Skull and mandible of a puma (Puma concolor; ♂; CN3435) illustrating the various landmarks. Landmarks on skull are: apex of supraoccipital (1); dorsoventral extent of occipital condyle (2, 3); transition of horizontal temporal bridge and occiput (4); centre of acoustic meatus (5); posterior extent of zygomatic arch (squamous portion) (6); ventral (7) and dorsal (8) squamous and jugal suture of zygomatic arch; ventral sutural connection of jugal to maxilla (9); ventro-arboreal extent of orbital foramen (10); anteroposterior extent of P⁴ (11–12), P³ (12–13), and C¹ (14–15) along gumline; arboreal extent of premaxilla at alveolar margin of I³ (16); apex of nasal (17); dorsal nasal-maxilla suture (18); apex of skull at postorbital frontal process (19); apex of skull at coronal suture (20); ventral palatine-pterygoid suture (21); centre of infraorbital foramen (22). Landmarks on mandible are: centre of mandibular condyle (1); anteroposterior extent of basal portion of coronoid process (2–3); apex of coronoid process (4); anteroposterior extent (5–6) and ventral deflection of angular process; anterior extent of mandibular fossa (7); length of M₁ (8–10), P₄ (10–12), and P₃ (12–14); dorsoventral depth of horizontal ramus posterior to M₁ (8–9), P₄ (10–11), and posterior (12–13) and anterior (14–15) to P₃; anteroposterior diameter of C₁ (16–17). Scale bar equals 5 cm.

Figure 2. Skull and mandible shapes in cats as illustrated by 22 (cranium) and 17 (mandible) landmarks.

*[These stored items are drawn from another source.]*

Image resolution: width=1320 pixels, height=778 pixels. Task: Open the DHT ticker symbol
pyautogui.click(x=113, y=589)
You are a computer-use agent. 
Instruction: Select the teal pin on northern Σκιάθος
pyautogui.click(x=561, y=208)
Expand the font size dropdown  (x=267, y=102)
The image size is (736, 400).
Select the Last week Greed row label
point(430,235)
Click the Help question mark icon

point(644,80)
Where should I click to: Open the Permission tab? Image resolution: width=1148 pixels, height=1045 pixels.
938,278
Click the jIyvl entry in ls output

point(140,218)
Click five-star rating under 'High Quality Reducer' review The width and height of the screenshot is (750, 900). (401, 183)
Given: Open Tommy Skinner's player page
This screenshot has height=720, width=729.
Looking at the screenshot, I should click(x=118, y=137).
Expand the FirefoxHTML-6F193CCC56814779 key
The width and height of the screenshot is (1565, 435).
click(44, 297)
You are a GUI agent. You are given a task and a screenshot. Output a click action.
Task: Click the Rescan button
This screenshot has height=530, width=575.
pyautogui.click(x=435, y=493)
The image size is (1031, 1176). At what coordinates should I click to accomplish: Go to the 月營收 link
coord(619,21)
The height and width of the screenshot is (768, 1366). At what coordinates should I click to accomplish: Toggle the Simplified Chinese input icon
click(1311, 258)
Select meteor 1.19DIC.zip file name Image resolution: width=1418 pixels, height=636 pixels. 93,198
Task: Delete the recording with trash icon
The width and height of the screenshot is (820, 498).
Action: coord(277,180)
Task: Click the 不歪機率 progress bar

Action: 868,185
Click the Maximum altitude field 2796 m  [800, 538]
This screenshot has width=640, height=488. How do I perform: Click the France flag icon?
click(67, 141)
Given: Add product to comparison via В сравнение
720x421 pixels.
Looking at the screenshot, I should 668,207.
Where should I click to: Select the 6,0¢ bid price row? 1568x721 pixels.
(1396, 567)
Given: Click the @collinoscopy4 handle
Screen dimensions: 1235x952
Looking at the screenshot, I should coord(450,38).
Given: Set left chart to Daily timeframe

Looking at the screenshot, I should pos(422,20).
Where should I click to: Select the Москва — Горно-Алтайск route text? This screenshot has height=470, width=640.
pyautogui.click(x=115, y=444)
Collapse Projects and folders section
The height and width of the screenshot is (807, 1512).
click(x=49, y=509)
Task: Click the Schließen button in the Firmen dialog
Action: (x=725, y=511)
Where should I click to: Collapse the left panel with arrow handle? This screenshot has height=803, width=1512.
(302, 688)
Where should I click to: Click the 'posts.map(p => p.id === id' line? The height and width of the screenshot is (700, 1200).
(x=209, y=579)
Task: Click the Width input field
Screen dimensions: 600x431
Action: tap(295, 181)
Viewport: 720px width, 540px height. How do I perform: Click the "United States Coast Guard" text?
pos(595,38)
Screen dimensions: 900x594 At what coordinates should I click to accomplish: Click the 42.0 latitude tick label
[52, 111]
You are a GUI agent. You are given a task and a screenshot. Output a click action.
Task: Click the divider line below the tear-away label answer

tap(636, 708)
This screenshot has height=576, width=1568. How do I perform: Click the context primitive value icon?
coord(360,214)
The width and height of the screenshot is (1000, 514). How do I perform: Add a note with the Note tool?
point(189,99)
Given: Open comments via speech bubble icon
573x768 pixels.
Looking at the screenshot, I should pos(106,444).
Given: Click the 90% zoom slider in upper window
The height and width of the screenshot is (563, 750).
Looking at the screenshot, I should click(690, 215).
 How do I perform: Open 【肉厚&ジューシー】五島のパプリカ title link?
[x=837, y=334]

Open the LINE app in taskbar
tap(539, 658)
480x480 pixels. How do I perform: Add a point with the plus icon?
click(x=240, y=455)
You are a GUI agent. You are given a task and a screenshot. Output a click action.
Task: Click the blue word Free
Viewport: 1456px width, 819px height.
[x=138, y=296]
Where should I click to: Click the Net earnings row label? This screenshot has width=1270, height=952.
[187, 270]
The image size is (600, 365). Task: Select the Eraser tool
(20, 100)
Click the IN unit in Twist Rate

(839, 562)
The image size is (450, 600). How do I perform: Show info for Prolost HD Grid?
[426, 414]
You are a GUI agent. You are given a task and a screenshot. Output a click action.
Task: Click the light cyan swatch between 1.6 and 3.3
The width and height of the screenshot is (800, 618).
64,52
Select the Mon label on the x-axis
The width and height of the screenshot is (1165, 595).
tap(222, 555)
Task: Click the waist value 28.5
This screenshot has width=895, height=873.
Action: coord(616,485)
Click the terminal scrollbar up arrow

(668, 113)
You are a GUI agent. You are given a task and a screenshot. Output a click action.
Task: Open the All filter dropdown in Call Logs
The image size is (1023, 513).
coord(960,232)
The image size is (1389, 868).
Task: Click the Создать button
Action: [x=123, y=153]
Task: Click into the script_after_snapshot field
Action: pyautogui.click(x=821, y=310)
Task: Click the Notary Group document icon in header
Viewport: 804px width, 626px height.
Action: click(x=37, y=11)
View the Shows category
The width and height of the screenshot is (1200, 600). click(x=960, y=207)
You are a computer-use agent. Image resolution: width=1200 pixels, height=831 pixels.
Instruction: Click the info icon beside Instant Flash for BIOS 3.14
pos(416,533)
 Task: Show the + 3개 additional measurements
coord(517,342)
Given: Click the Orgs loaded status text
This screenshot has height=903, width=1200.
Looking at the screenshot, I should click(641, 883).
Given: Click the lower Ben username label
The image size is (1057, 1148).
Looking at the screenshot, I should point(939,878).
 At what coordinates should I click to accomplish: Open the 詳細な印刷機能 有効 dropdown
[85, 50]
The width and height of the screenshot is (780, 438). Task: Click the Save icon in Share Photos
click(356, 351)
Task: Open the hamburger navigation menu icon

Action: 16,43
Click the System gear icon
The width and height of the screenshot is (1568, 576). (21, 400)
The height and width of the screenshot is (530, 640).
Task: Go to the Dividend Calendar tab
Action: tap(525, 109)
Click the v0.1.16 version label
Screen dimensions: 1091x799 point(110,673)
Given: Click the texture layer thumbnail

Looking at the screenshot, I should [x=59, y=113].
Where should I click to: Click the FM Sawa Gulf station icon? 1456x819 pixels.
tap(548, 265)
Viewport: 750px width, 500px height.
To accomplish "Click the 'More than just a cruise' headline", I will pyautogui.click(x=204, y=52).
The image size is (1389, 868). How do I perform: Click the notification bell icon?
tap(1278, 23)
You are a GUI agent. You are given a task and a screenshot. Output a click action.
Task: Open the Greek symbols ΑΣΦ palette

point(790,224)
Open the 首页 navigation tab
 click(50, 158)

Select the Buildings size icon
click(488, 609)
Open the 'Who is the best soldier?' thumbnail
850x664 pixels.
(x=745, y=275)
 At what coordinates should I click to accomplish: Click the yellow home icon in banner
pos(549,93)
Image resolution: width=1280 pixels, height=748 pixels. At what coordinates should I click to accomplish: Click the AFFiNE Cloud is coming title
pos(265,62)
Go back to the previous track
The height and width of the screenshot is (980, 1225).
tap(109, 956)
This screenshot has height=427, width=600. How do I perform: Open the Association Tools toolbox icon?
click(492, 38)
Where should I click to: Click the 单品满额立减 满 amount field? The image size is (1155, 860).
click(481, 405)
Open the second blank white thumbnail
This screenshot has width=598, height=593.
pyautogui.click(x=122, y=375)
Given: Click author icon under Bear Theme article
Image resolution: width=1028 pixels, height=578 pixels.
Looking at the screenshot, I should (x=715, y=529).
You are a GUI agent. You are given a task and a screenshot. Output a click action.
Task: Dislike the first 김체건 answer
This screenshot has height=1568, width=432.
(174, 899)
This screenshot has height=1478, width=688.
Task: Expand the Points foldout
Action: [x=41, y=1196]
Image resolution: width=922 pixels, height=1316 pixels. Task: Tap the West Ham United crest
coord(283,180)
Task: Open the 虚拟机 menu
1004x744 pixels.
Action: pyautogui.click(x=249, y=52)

(A) Scatter plots of relative warps 1 and 2 for shape changes in the skulls of felids, along with morphological standards at the axis apices. Relative warps 1 and 2 summarize 40.1% and 20.0%, respectively, of sample variation in the analysis. (B) Scatter plots of relative warps 1 and 2 for shape changes in the mandibles of felids, , along with morphological standards at the axis apices. Relative warps 1 and 2 summarize 50.7% and 18.2%, respectively, of sample variation in the analysis. Symbols: Open circles, non-pantherine (“small”) felids: 1, Acinonyx jubatus; 2, Caracal caracal; 3, Catopuma temmincki; 4, Felis chaus; 5, Felis silvestris; 6, Leopardus pardalis; 7, Leopardus tigrina; 8, Leopardus wiedii; 9, Leptailurus serval; 10, Lynx canadensis; 11, Lynx lynx; 12, Oncifelis geoffroyi; 13, Pardofelis marmorata; 14, Prionailurus bengalensis; 15, Prionailurus planiceps; 16, Prionailurus viverrinus; 17, Puma concolor. Open squares, pantherine felids: 1, Neofelis diardi; 2, Neofelis nebulosa; 3, Panthera leo; 4, Panthera onca; 5, Panthera pardus; 6, Panthera tigris; 7, Panthera uncia. Closed squares, sabertoothed felids: 1, Dinofelis barlowi; 2, Epimachairodus giganteus; 3, Homotherium crenatidens; 4, Homotherium serum; 5, Machairodus aphanistus (mandible only); 6, Megantereon cultridens; 7, Paramachairodus ogygia; 8, Smilodon fatalis; 9, Smilodon populator.

Figure 3. Bite force quotients against skull shape in felids.

(A) Plots of bite force quotients at the canine (BFQ_canine) against relative warps 1 and 2 in modern felids. Bite force quotients are entirely uncoupled from skull shape on both relative warps, and the regression lines are not even significant at the 90% level. (B) Plots of bite force quotients at the canine (BFQ_canine) against relative warps 1 and 2 in extinct sabretoothed felids. Bite force quotients are significantly coupled to skull shape, although small sample size precludes assumptions of significance of the regression line at the 5% level for relative warp 2, but the regression is significant at the 10% level. Symbols as in Figure 1. Regression lines are interspecific Reduced Major Axis regression; for regression coefficients, see Table 1.